#### [Raw data]
■ ■ ■ ■
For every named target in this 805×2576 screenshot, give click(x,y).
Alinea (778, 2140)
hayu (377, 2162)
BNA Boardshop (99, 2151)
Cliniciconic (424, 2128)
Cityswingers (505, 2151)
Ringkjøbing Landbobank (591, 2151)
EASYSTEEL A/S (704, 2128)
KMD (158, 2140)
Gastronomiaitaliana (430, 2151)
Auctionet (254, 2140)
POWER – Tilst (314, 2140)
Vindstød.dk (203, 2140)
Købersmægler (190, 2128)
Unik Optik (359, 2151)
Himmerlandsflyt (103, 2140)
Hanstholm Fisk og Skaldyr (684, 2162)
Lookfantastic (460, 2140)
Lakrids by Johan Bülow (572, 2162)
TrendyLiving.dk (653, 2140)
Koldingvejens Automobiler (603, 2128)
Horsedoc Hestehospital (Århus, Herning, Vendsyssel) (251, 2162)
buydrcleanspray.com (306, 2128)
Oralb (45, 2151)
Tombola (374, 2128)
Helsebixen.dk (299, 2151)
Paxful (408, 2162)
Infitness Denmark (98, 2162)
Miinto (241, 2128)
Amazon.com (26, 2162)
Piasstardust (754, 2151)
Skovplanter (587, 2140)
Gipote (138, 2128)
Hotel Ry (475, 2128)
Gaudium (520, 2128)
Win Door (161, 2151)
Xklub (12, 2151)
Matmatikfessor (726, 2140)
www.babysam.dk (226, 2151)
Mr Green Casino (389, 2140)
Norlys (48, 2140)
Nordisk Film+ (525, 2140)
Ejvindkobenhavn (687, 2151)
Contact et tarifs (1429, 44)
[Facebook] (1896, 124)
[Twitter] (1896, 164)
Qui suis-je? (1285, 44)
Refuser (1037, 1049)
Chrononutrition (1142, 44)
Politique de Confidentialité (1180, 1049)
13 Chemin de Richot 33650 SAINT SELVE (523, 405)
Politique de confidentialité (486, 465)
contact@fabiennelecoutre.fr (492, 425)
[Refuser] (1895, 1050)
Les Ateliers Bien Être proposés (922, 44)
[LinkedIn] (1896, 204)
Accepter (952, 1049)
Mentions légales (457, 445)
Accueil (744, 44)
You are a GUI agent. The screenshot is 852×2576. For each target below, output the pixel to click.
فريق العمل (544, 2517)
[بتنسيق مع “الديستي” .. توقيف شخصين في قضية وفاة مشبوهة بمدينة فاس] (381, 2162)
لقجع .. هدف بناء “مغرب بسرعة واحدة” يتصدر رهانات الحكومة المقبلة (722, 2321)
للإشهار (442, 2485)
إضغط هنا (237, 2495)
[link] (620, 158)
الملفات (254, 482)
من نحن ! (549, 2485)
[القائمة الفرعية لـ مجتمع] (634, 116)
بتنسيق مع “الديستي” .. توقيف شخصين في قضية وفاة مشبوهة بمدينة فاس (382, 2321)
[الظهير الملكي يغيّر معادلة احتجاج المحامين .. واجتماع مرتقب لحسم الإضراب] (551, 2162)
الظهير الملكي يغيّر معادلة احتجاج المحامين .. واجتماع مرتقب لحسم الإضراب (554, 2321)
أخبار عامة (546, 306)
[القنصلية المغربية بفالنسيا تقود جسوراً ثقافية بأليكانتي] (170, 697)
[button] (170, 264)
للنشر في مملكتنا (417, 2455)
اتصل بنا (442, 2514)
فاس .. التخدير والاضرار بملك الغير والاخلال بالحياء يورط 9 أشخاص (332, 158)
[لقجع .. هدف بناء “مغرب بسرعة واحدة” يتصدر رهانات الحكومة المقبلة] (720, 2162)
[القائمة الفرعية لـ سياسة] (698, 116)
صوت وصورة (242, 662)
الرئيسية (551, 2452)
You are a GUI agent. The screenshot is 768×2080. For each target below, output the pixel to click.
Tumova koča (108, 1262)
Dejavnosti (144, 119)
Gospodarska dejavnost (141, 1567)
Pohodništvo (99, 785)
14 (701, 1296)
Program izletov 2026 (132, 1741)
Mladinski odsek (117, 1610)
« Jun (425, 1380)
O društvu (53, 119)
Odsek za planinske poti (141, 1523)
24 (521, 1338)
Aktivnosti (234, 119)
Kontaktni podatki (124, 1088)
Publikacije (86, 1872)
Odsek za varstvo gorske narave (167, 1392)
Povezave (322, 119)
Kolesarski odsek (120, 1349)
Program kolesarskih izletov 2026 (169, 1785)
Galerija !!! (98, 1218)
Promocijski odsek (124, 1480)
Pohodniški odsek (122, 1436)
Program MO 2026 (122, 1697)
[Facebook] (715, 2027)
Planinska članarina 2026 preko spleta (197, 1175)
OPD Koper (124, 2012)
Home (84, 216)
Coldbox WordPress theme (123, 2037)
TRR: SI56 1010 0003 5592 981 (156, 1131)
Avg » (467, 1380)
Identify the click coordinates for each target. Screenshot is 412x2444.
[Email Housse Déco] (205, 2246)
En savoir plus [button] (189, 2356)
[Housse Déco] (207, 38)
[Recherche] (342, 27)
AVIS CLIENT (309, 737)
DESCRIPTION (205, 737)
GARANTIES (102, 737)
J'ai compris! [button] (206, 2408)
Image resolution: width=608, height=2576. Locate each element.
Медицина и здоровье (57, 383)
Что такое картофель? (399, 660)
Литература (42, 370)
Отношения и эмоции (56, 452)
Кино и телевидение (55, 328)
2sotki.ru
■ ■ ■ ■
#### [Work task]
Please copy, exactly and with nothing else, the lines above beginning at the line that has "Jun (425, 1380)" and ending with the line that has "Медицина и здоровье (57, 383)".

#### [Exercise solution]
« Jun (425, 1380)
O društvu (53, 119)
Odsek za planinske poti (141, 1523)
24 (521, 1338)
Aktivnosti (234, 119)
Kontaktni podatki (124, 1088)
Publikacije (86, 1872)
Odsek za varstvo gorske narave (167, 1392)
Povezave (322, 119)
Kolesarski odsek (120, 1349)
Program kolesarskih izletov 2026 (169, 1785)
Galerija !!! (98, 1218)
Promocijski odsek (124, 1480)
Pohodniški odsek (122, 1436)
Program MO 2026 (122, 1697)
[Facebook] (715, 2027)
Planinska članarina 2026 preko spleta (197, 1175)
OPD Koper (124, 2012)
Home (84, 216)
Coldbox WordPress theme (123, 2037)
TRR: SI56 1010 0003 5592 981 (156, 1131)
Avg » (467, 1380)
Identify the click coordinates for each target. Screenshot is 412x2444.
[Email Housse Déco] (205, 2246)
En savoir plus [button] (189, 2356)
[Housse Déco] (207, 38)
[Recherche] (342, 27)
AVIS CLIENT (309, 737)
DESCRIPTION (205, 737)
GARANTIES (102, 737)
J'ai compris! [button] (206, 2408)
Image resolution: width=608, height=2576. Locate each element.
Медицина и здоровье (57, 383)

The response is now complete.